■ Aim of the task ■
Return each line of the items below that contains the string "Click", copying every such line verbatim.

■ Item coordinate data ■
· · · ·

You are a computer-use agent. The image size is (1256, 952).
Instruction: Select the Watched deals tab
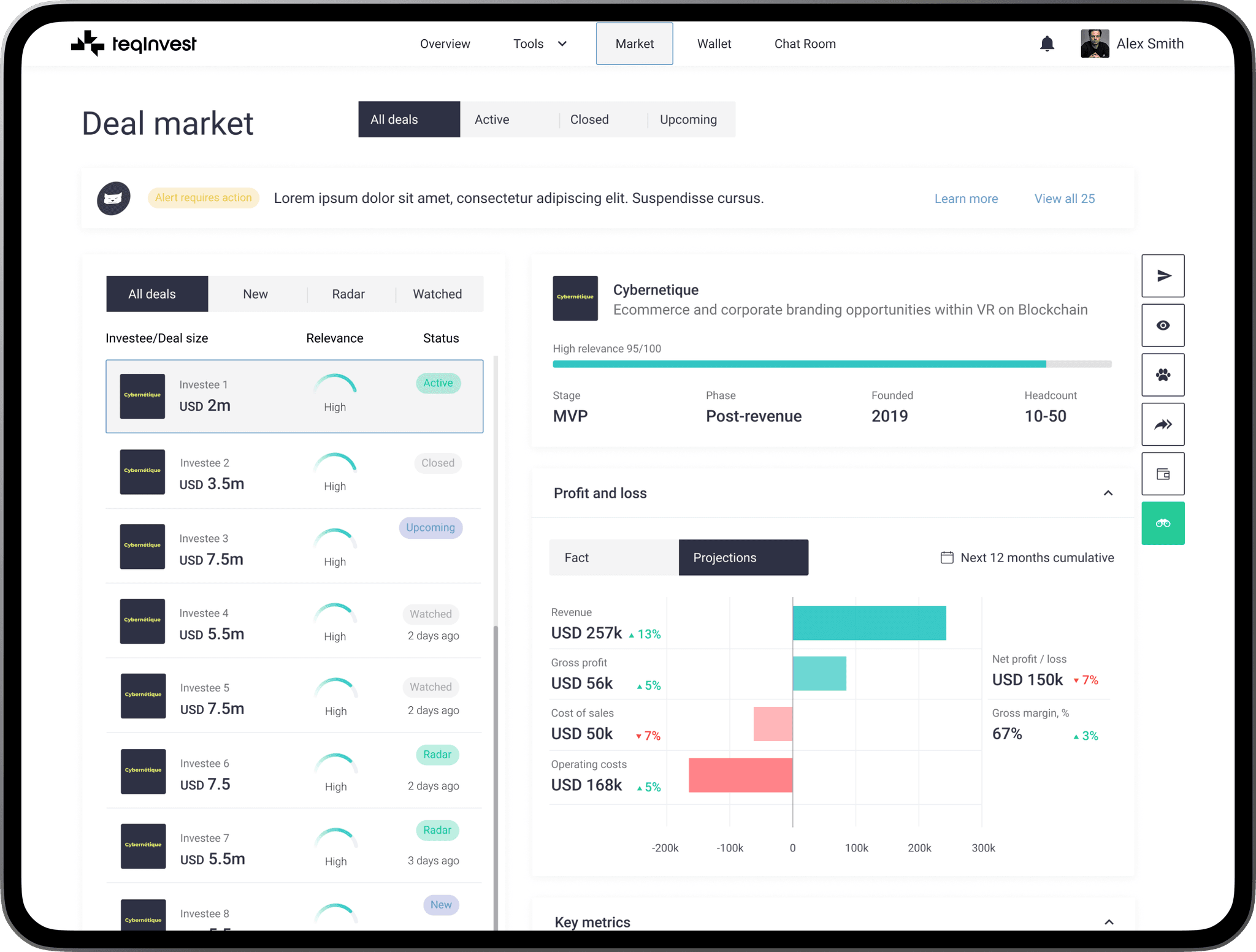[437, 293]
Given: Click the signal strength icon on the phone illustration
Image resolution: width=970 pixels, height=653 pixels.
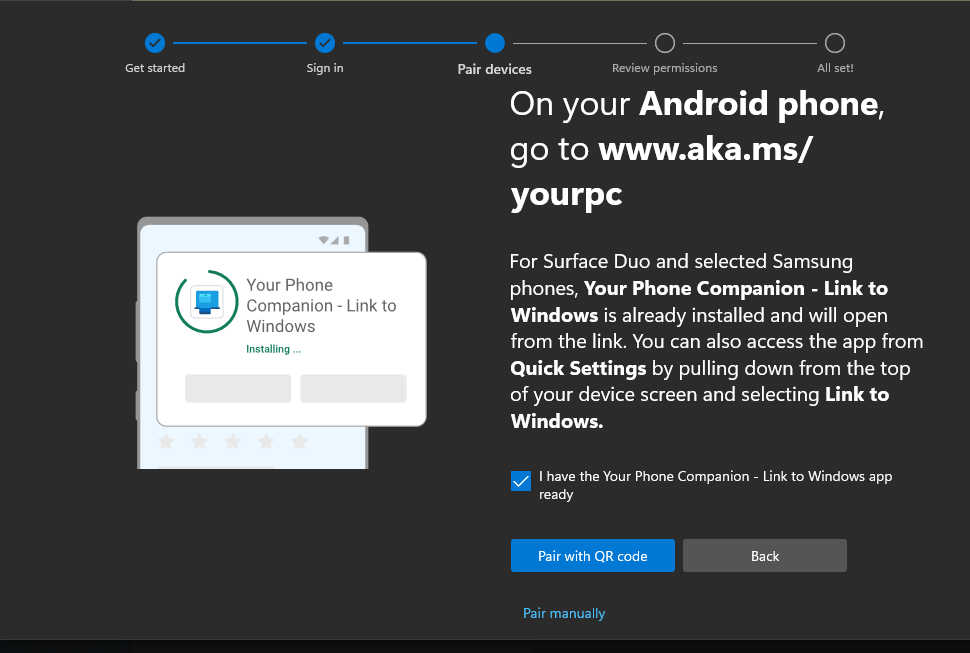Looking at the screenshot, I should (x=334, y=239).
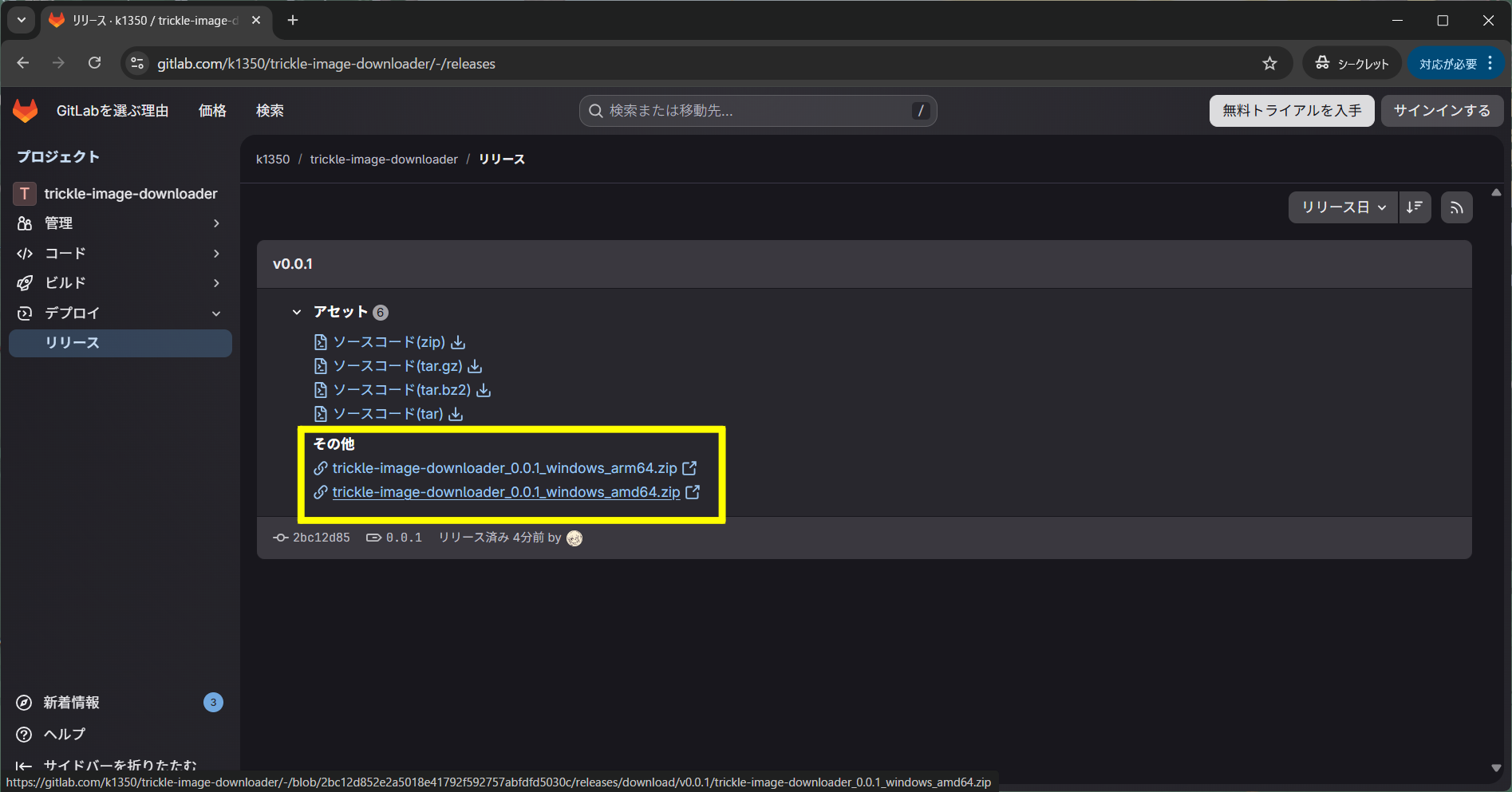This screenshot has width=1512, height=792.
Task: Click the GitLab fox logo
Action: [26, 111]
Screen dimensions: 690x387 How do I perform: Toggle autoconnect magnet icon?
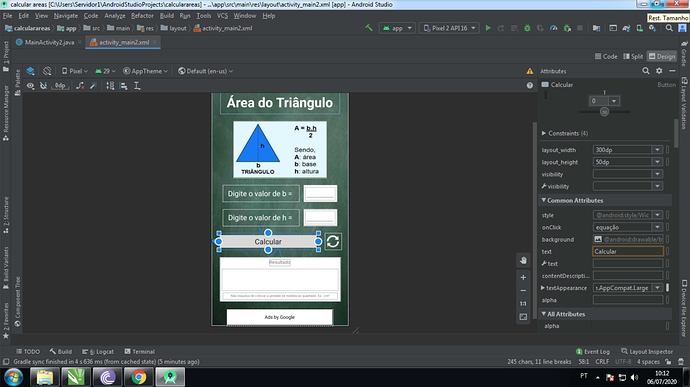(43, 86)
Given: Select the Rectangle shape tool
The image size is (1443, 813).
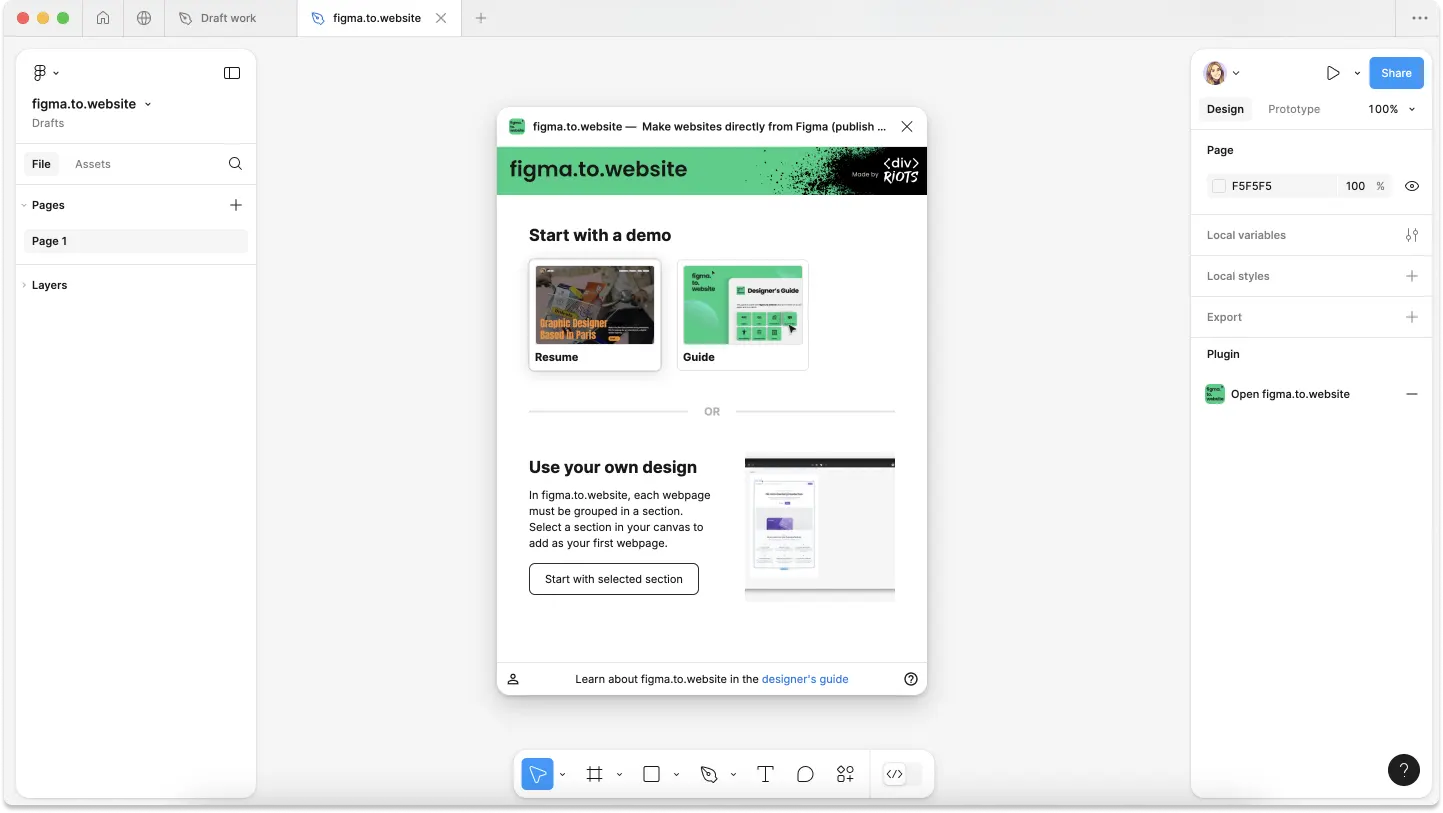Looking at the screenshot, I should point(651,774).

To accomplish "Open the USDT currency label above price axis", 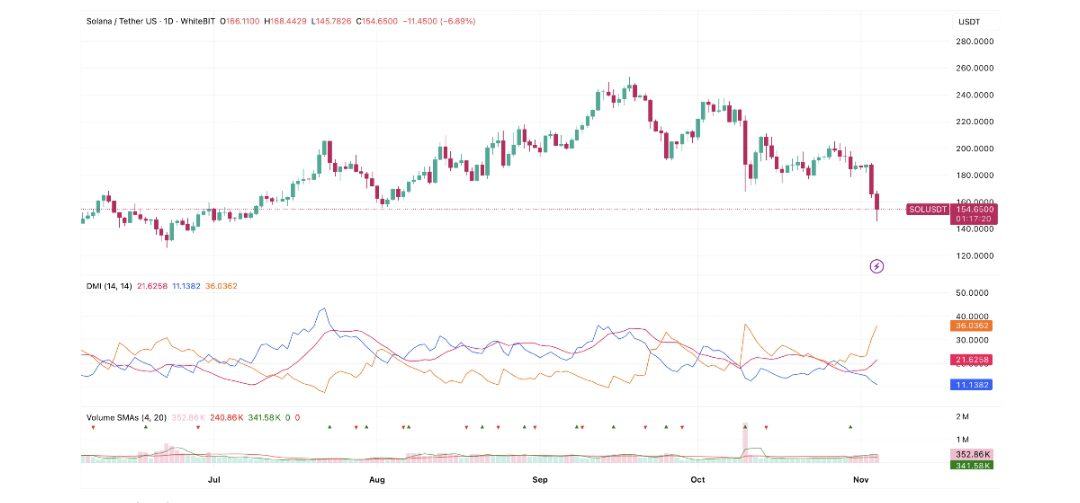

· · · ·

■ Response below ■
Given: Click the signal strength icon on the phone illustration
Task: Click the GitLab fox logo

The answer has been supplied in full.